> Your assignment: Quote the lines below from the one containing "You are a GUI" to the final line, both ends included; exclude the pictures.

-- Opening Marker --

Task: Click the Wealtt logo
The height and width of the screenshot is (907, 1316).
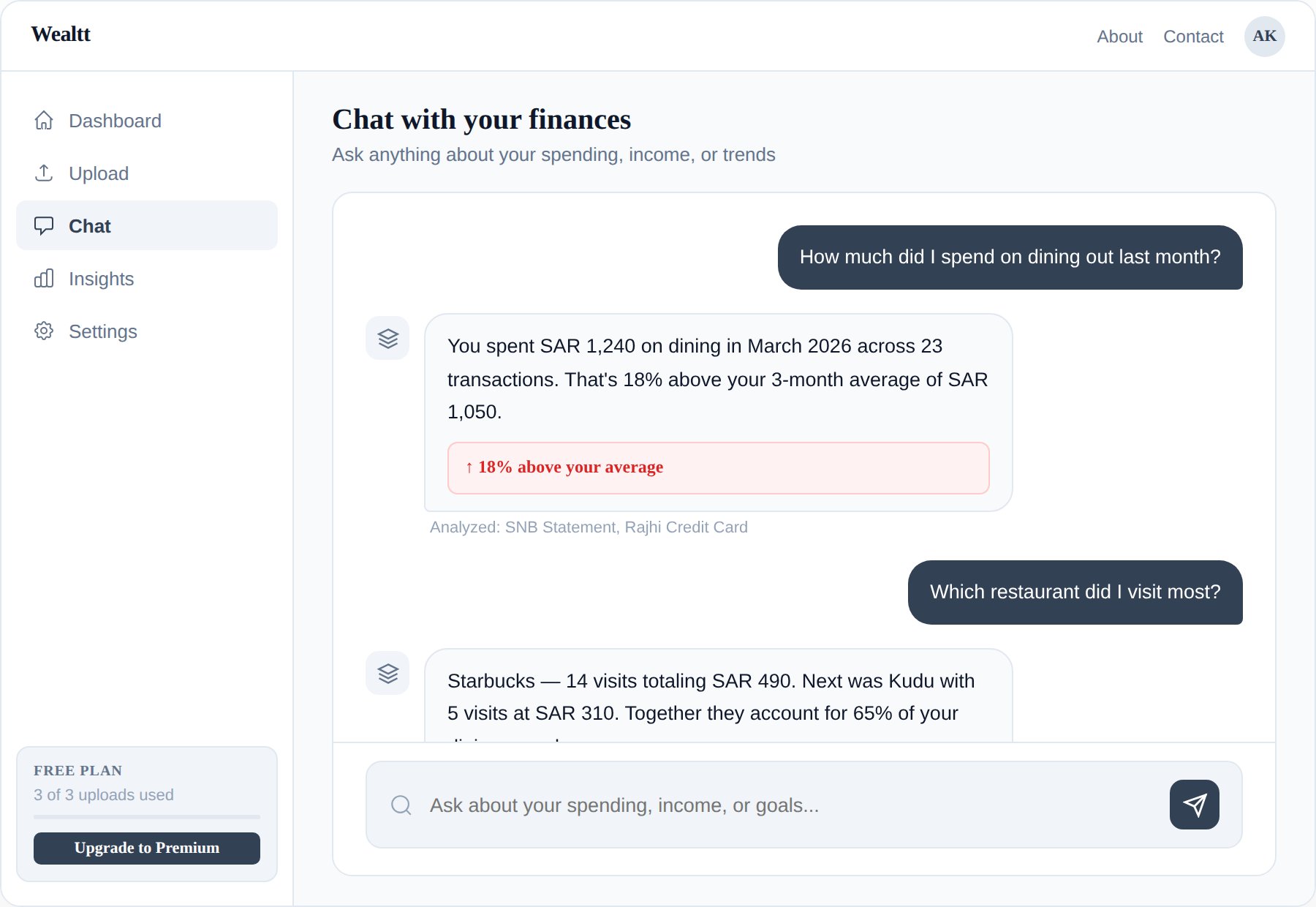Action: pos(60,34)
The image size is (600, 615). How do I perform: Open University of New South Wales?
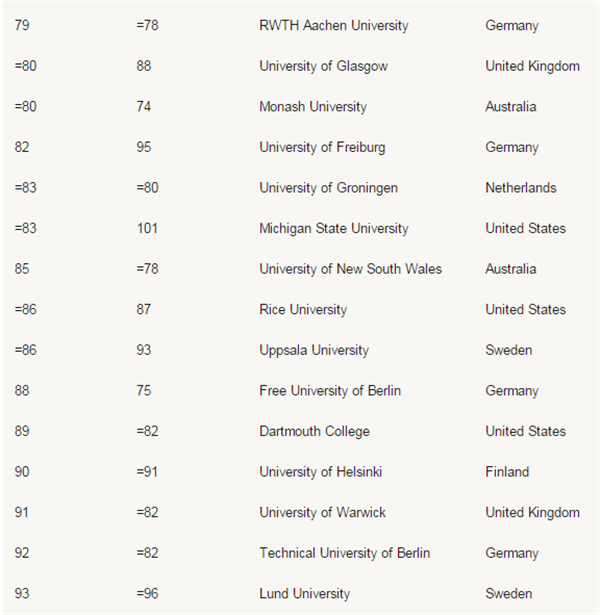(351, 269)
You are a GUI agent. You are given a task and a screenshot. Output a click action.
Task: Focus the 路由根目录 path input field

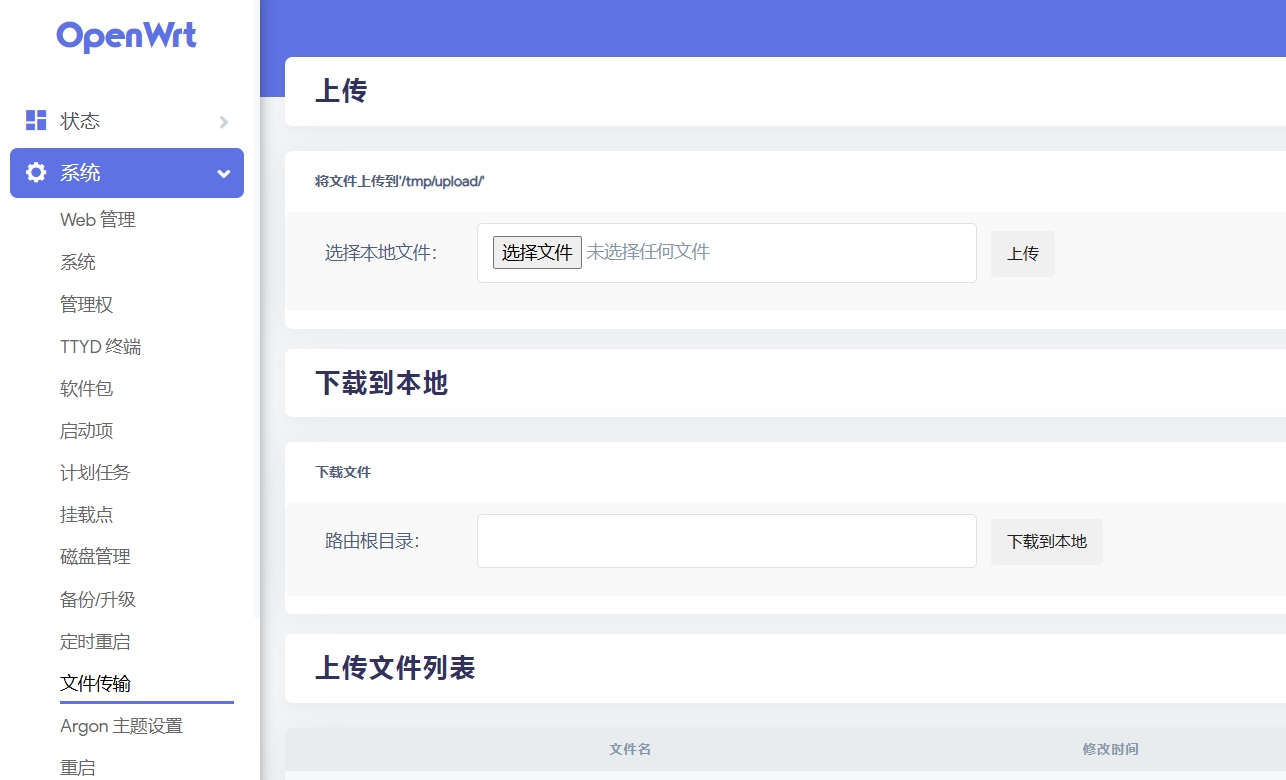pos(726,541)
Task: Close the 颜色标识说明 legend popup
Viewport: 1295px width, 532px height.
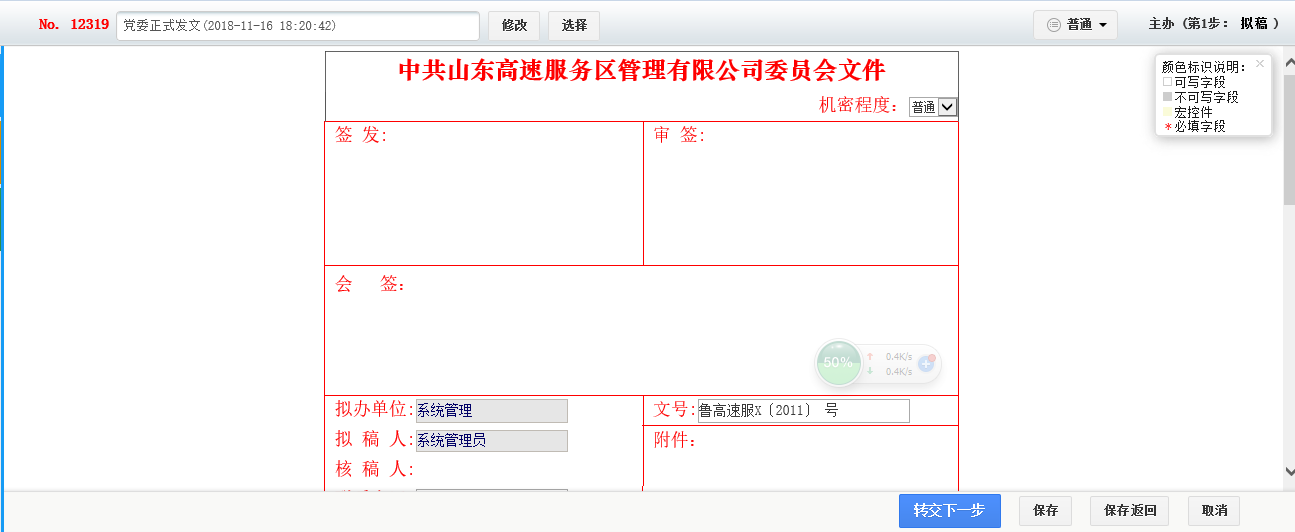Action: (x=1260, y=64)
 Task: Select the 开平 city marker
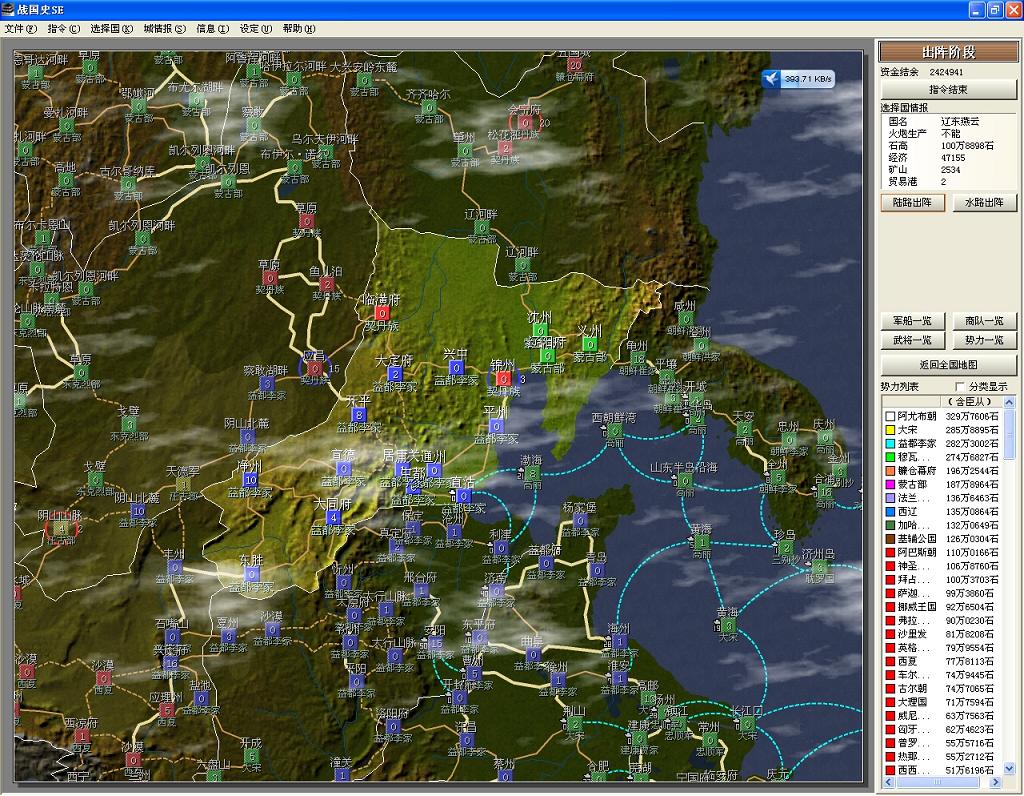358,414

-- Closing Marker --

> Exercise response:
You are a GUI agent. You are given a task and a screenshot. Output a click action.
Task: Focus the 路由根目录 path input field

pos(726,541)
Task: Close the 颜色标识说明 legend popup
Viewport: 1295px width, 532px height.
Action: (x=1260, y=64)
 Task: Select the 开平 city marker
358,414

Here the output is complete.